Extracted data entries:

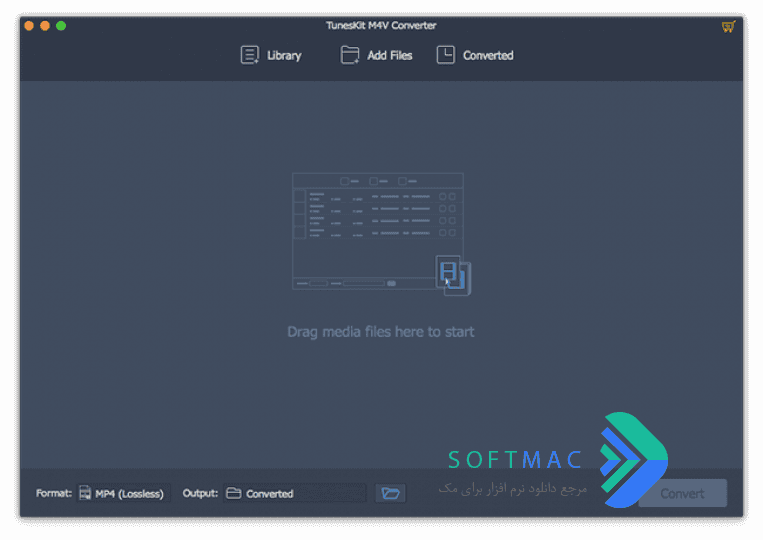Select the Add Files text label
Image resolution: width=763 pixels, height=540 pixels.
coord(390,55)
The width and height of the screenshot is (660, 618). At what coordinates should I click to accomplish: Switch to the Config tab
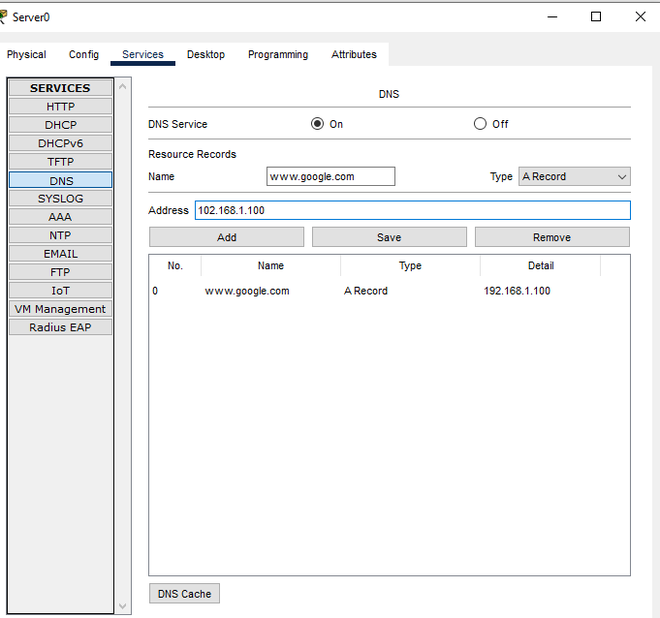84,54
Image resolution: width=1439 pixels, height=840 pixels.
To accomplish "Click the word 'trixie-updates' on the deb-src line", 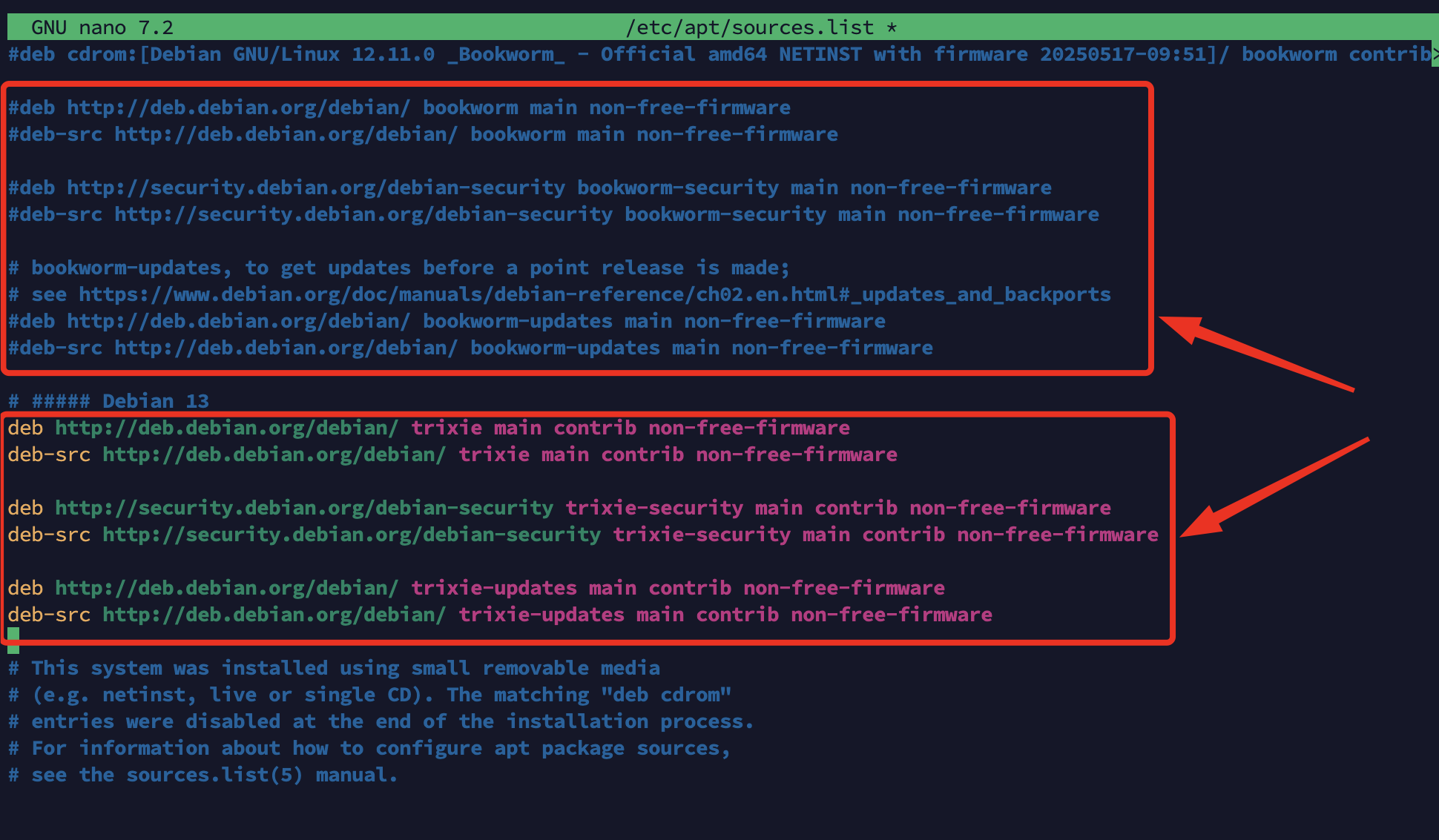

- **Problem requirements**
Give again exactly the lines from the one holding "The width and" to the final line of the records, both ends included, and nothing more. Pictures do not belong in the copy.

- **Problem solution**
The width and height of the screenshot is (660, 618). At what coordinates should I click to accomplish: Switch to the Config tab
84,54
Image resolution: width=1439 pixels, height=840 pixels.
To accomplish "Click the word 'trixie-updates' on the deb-src line", 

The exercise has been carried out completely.